#### [REQUIRED ACTION]
Within the records below, filter for lines carrying the word "will" and copy them.

#### [DATA]
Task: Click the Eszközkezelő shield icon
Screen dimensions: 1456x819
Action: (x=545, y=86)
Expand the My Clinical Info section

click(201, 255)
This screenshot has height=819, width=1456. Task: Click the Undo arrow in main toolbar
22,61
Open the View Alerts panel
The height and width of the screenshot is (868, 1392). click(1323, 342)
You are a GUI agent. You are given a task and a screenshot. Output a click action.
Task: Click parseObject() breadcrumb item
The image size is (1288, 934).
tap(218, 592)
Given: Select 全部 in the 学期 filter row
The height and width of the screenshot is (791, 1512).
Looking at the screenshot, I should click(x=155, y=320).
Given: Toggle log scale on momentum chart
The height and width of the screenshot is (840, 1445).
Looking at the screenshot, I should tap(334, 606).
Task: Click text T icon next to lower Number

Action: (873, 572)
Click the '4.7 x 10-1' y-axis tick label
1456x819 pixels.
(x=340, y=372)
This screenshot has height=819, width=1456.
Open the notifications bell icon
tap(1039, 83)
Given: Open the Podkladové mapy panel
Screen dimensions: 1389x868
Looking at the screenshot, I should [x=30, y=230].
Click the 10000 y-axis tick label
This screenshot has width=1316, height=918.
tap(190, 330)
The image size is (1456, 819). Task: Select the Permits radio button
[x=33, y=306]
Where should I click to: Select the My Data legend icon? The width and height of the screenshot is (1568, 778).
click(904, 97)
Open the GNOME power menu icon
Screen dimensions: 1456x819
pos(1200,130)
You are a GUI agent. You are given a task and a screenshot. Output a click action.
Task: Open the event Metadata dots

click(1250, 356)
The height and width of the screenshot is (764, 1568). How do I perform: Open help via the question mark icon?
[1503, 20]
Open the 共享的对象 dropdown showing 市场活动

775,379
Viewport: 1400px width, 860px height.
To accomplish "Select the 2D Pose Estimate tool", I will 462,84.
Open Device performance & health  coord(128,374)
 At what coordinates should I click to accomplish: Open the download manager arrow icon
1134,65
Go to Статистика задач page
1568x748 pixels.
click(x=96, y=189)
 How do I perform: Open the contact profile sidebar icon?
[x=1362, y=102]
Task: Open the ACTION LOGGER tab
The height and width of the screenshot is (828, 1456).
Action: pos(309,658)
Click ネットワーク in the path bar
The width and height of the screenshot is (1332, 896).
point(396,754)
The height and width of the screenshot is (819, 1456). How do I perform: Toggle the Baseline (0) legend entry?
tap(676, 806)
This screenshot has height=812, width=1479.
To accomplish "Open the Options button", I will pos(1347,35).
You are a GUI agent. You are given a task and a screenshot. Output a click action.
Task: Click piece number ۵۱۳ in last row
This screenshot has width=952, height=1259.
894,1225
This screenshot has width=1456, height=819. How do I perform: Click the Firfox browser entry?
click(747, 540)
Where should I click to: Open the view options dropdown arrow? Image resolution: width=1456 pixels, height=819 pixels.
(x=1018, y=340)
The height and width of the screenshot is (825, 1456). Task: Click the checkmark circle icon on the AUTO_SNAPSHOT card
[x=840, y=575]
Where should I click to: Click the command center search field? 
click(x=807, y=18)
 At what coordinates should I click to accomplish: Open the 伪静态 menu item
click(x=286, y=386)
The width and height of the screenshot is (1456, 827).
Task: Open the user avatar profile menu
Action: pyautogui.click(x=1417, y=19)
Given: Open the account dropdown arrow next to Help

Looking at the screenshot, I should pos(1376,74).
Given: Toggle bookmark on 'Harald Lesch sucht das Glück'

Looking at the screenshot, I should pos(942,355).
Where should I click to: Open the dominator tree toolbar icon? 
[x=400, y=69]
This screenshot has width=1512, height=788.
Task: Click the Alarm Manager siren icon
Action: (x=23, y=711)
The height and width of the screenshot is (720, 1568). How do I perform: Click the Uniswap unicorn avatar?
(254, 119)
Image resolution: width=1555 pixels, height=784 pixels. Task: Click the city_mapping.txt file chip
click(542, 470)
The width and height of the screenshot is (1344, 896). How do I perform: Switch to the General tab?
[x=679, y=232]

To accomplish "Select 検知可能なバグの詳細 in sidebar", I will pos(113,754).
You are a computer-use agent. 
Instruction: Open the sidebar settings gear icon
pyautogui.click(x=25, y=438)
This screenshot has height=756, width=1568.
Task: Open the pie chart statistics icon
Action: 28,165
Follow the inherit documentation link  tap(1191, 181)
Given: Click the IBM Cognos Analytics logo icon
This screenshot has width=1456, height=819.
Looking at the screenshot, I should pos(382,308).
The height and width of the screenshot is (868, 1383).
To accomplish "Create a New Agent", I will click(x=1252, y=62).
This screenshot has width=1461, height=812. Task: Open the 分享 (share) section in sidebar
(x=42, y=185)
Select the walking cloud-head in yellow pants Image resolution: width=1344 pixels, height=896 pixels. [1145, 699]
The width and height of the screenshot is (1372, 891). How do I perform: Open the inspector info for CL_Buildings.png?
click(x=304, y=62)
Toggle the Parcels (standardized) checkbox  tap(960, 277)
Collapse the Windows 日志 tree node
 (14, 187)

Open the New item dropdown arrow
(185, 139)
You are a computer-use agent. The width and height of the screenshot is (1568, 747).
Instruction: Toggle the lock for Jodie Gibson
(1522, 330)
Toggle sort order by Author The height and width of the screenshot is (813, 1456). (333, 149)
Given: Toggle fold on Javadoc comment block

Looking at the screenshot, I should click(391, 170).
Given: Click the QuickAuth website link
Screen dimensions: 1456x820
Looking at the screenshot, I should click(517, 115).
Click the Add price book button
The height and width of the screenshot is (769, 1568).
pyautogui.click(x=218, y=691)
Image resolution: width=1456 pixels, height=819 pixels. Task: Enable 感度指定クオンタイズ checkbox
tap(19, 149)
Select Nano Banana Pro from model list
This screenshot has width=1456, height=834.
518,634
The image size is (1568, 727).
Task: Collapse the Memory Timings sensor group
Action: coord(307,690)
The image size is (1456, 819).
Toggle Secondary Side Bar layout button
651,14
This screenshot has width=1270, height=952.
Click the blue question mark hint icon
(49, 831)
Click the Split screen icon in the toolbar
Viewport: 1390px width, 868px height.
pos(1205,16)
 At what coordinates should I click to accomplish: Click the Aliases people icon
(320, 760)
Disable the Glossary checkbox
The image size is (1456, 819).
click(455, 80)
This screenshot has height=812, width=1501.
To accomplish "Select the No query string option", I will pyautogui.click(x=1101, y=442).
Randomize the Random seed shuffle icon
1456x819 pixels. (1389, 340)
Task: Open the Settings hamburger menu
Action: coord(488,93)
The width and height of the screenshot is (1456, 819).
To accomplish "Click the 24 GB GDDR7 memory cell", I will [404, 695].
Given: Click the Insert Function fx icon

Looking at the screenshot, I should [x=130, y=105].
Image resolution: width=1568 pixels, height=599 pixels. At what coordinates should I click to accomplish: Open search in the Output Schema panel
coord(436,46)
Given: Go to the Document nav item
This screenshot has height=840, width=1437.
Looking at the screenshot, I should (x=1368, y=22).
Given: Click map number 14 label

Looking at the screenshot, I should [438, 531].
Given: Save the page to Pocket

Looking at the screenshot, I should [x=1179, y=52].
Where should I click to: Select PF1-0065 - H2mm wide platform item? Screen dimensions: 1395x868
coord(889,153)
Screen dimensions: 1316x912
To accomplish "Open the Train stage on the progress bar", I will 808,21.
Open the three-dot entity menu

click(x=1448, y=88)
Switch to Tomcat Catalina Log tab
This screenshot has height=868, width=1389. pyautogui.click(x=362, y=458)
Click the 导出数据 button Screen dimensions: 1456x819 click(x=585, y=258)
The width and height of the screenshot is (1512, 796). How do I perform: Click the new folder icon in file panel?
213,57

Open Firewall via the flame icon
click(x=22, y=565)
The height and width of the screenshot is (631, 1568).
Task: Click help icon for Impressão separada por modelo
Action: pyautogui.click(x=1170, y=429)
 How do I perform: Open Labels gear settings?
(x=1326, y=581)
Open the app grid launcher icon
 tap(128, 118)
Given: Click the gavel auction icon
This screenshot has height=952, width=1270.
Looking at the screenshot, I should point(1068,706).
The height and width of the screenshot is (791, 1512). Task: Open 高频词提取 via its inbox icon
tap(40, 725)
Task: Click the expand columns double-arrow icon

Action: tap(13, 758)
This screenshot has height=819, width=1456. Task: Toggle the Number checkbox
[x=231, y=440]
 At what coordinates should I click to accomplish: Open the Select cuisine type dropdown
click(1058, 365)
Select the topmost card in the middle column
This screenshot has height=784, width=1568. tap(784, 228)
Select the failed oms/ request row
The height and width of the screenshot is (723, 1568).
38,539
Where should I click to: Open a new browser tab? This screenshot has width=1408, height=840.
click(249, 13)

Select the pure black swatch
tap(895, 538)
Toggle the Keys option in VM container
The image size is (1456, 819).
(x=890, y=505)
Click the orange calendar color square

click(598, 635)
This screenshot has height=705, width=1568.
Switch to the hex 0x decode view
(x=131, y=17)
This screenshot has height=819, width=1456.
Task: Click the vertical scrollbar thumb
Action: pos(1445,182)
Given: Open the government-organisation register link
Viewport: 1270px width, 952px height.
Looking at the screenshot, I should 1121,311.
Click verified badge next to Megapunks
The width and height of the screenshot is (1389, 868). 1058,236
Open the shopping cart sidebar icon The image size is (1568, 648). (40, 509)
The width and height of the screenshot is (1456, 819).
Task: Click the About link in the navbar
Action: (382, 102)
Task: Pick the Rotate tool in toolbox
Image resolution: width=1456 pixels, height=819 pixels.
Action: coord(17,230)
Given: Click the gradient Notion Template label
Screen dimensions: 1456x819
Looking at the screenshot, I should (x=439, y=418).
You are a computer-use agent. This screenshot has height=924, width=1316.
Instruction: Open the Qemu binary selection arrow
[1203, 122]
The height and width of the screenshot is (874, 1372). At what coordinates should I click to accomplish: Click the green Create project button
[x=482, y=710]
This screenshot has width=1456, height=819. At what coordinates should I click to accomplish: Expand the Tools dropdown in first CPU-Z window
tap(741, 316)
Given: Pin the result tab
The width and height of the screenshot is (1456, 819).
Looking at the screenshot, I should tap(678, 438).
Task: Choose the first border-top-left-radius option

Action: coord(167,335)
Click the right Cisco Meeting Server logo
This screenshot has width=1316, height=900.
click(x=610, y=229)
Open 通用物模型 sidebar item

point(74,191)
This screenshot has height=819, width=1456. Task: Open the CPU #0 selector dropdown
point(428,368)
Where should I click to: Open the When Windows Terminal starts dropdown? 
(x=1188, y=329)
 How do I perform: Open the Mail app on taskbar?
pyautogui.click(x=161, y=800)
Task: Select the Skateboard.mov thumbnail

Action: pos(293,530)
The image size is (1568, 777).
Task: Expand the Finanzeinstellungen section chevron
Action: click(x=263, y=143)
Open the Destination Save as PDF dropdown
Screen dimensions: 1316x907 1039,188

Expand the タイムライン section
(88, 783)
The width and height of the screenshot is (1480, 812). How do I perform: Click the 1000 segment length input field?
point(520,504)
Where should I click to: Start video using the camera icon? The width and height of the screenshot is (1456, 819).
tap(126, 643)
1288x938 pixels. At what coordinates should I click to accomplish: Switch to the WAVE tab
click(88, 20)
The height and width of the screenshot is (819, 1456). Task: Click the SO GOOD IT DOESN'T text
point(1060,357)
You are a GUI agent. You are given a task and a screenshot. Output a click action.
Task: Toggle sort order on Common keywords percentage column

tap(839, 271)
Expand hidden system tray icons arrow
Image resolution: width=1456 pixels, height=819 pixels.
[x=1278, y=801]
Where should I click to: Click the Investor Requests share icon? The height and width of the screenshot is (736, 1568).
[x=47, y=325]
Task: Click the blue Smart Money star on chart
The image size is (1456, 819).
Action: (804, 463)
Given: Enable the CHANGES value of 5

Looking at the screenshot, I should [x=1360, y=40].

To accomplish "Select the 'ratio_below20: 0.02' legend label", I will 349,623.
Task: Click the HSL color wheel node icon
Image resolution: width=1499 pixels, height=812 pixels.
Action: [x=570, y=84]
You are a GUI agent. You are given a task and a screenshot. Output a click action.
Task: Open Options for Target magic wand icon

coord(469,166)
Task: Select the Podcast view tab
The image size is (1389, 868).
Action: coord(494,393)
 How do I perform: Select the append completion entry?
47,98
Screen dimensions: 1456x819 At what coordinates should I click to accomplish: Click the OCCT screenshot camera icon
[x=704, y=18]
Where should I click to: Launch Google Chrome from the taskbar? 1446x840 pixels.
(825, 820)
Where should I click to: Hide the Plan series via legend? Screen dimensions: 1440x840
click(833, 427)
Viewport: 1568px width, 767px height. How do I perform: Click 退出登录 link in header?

#### [EXERCISE OUTPUT]
To accomplish "Select the 2D Pose Estimate tool", I will 462,84.
To accomplish "Open the Options button", I will pos(1347,35).
To accomplish "Select 検知可能なバグの詳細 in sidebar", I will pos(113,754).
To accomplish "Create a New Agent", I will click(x=1252, y=62).
To accomplish "Select the No query string option", I will pyautogui.click(x=1101, y=442).
To accomplish "Click the 24 GB GDDR7 memory cell", I will [404, 695].
To accomplish "Open the Train stage on the progress bar", I will 808,21.
To accomplish "Select the 'ratio_below20: 0.02' legend label", I will 349,623.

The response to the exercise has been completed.